Husband of Betty Porter
Father of Betty Gregory; John Porter; James Porter; Rebeckah Porter; Mary Abbott and 1 other

Occupation: farmer
DAR Ancestor #: A091166
Managed by: Gibson 'Gibby' Brack
Last Updated:

About Joshua Porter

Not the son of Nathaniel B Porter and Eunice Porter


Joshua Porter

  • Birth: about 1728 - England
  • Death: 4-26-1777 - Danbury, Fairfield County, Connecticut
  • Cause of death: killed in the raid on Danbury, American Revolutionary War
  • DAR Ancestor # A091166, private for Connecticut
  • Service Source: JOHNSTON, CT MEN IN THE REV, PP 64, 68
  • Service Description: 1) CAPT NOBLE BENEDICT, COL DAVID WATERBURY, 6TH CO, 5TH REGT, 1775
  • Parents: unknown
  • Spouse: 1) ELIZABETH X

Betty was the wife of Joshua Porter who was killed in the British Raid of Danbury, CT, April 26, 1777. She is buried next to her daughter Betty Gregory and son-in-law Nathaniel Gregory.

Children

  1. Betty Gregory (born Porter)
  2. John Porter
  3. James Porter
  4. Rebecka Porter
  5. Mary Abbott (born Porter)
  6. Ezra Porter

Biography

From: Freepages.genealogy.rootsweb.ancestry.com Streeter/Porter site about Joshua Porter:

Joshua Porter was born not later than 1740 and married not later than 1759. The first record of his presence in America is May 18, 1772 when he bought for the sum of fifteen pounds a parcel of land 13½ acres in size "east of the Round Mountain" near Ridgefield, a village about ten miles from Danbury, Connecticut. A year and half later, Dec. 20 1773, he bought for six pounds "six acres and one rood of land" lying west of his first purchase. From this humble farm he endeavored to make a living for his family during the troublous years preceding the revolution.

Recent discovery of the gravestone of Betty, his widow, in the upper cemetery at Danbury, indicates that she was born 1732 or 1733.

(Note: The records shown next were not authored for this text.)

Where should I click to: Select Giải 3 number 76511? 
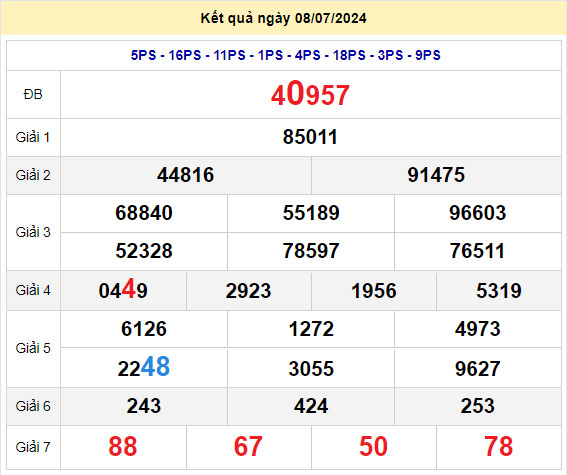click(477, 251)
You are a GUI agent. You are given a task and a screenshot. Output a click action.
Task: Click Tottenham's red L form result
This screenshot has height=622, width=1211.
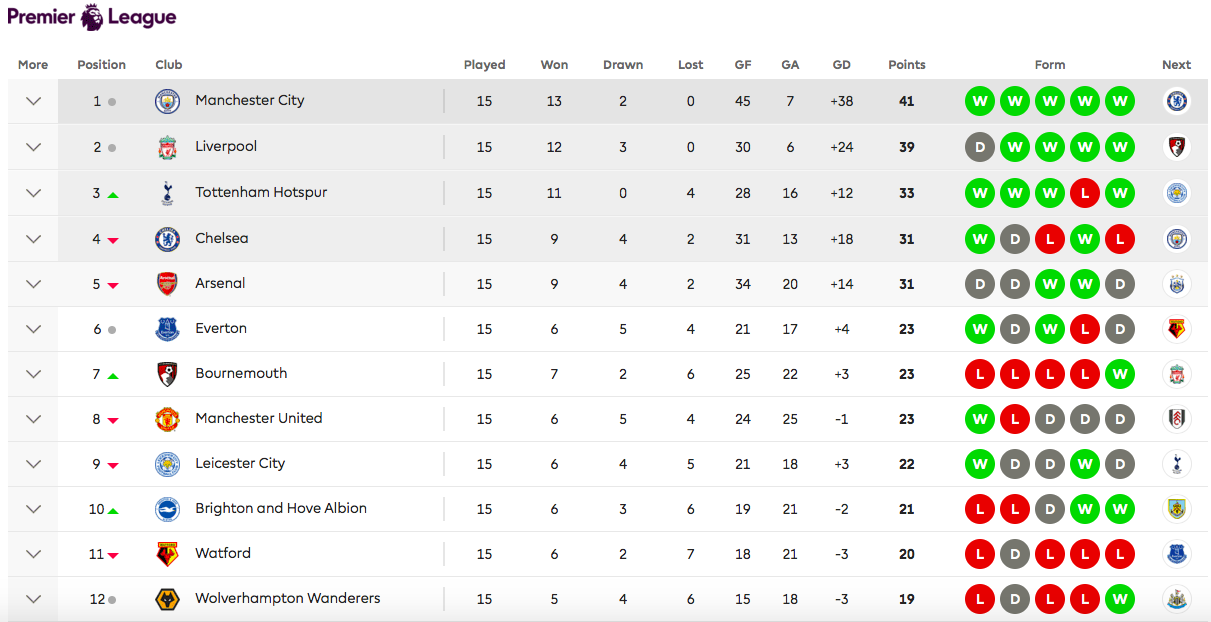tap(1085, 193)
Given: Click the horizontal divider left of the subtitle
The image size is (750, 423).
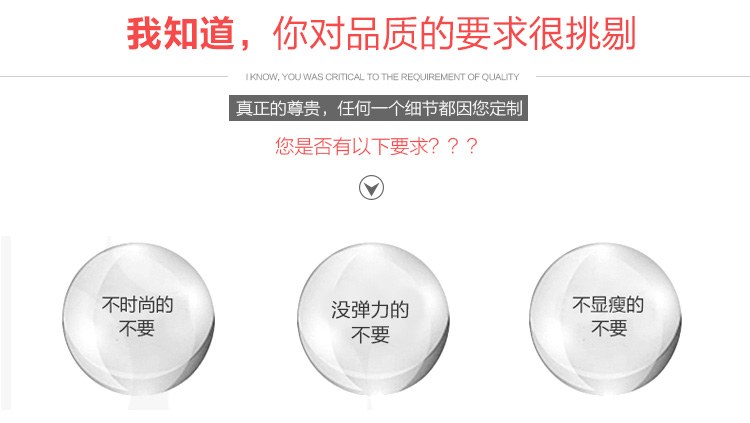Looking at the screenshot, I should (x=114, y=76).
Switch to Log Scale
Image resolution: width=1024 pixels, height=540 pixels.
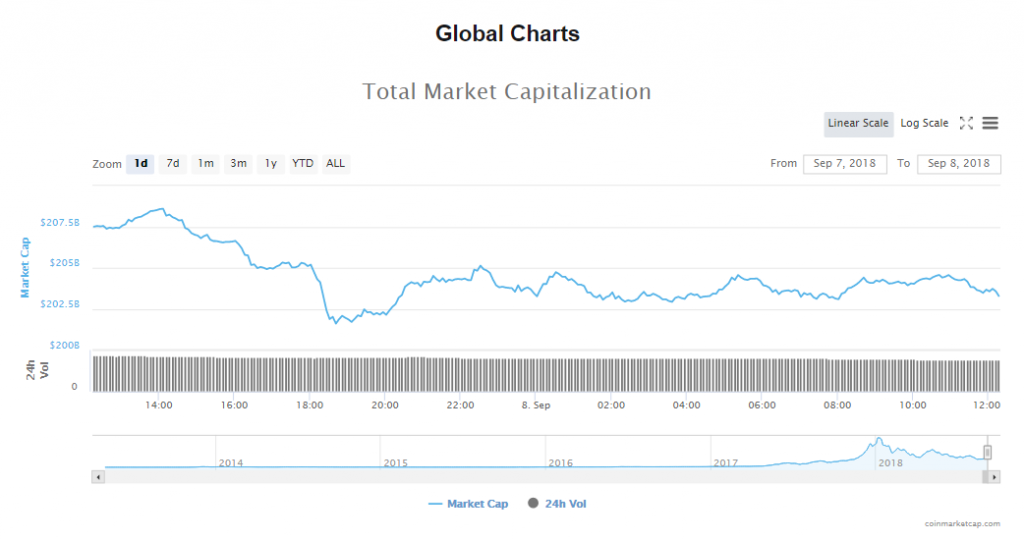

In April 1775, resentment against the oppression of England crystallized in the battles of Lexington and Concord. When the news reached Danbury there was great excitement. A company of soldiers was raised and among the ninety-eight names on the company roster we find Joshua Porter, - the sixth company of the fifth regiment, commanded by Col. Waterbury. By request of the New York provincial regiment and the Continental Congress they marched to New York inJune 1775 and encamped at Harlem. In September, under orders from Congress, the Company marched to the northern department and took part in operations along Lakes George and Champlain, assisting in the reduction of St. Johns in October.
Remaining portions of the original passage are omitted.